**Çıkarılan veriler**
○ ○ ○ ○ ○

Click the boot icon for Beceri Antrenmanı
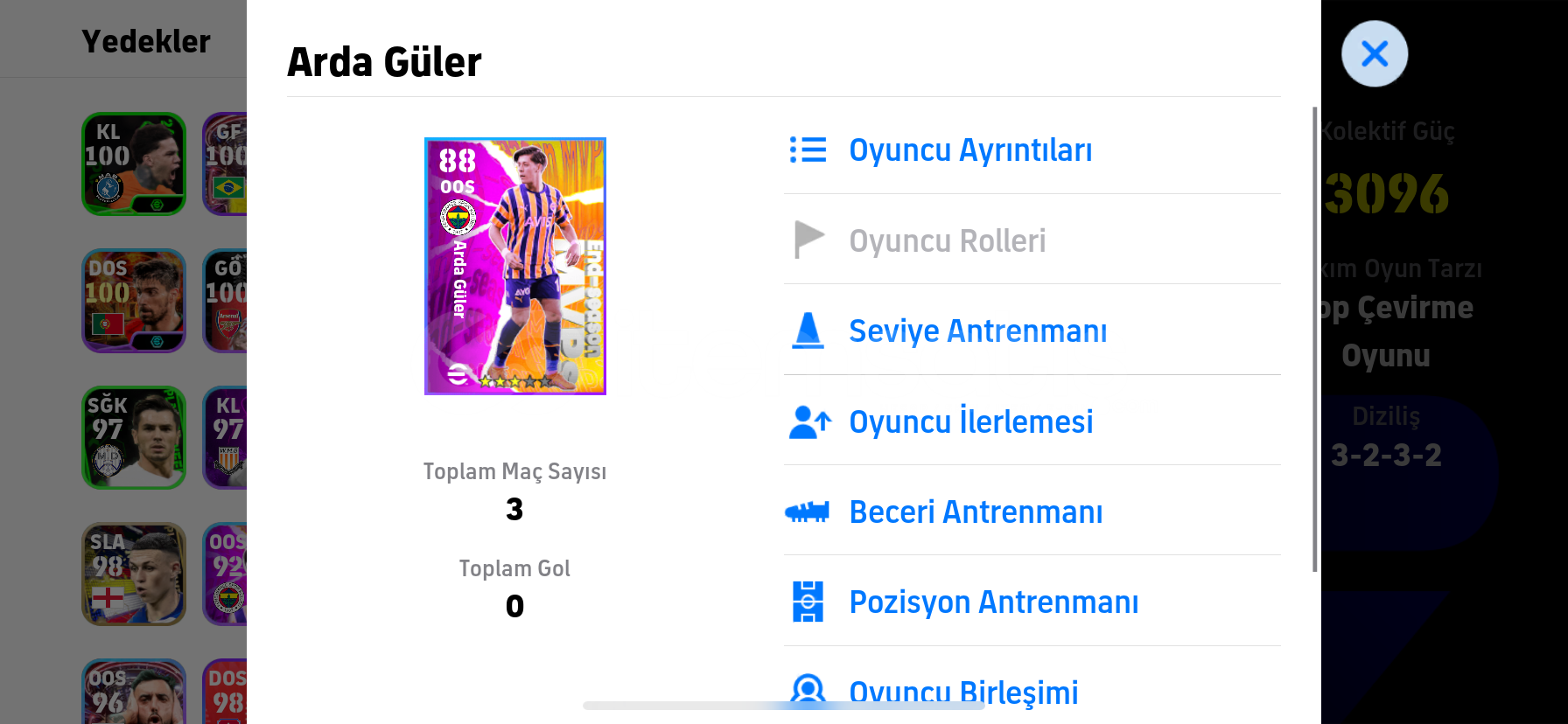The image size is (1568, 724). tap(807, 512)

○ ○ ○ ○ ○

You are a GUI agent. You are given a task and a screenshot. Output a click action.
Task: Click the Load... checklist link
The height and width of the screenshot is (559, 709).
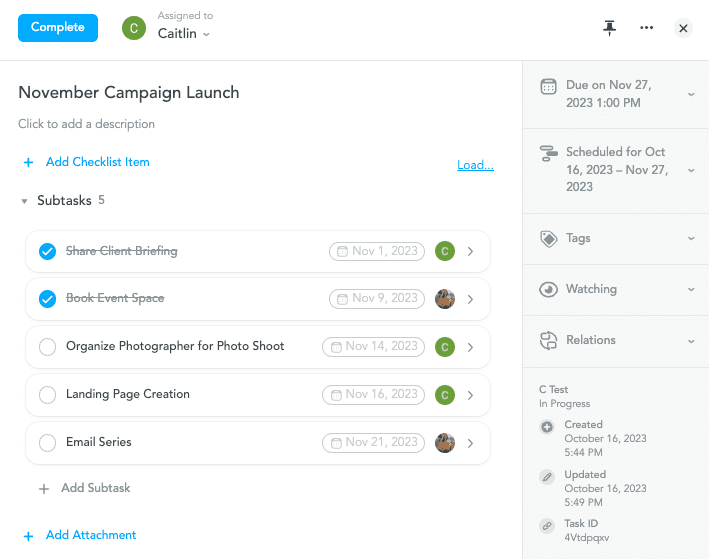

○ ○ ○ ○ ○

**Yapılması gereken**
"You are a GUI" ifadesini içeren satırdan "The height and" ifadesini içeren satıra kadar uzanan kısmı, "screenshot" yerine "screen capture" yazarak yeniden ver. Geri kalan her şey aynen kalsın.

**Görevin çözümü**
You are a GUI agent. You are given a task and a screen capture. Output a click action.
Task: Click the Load... checklist link
The height and width of the screen capture is (559, 709).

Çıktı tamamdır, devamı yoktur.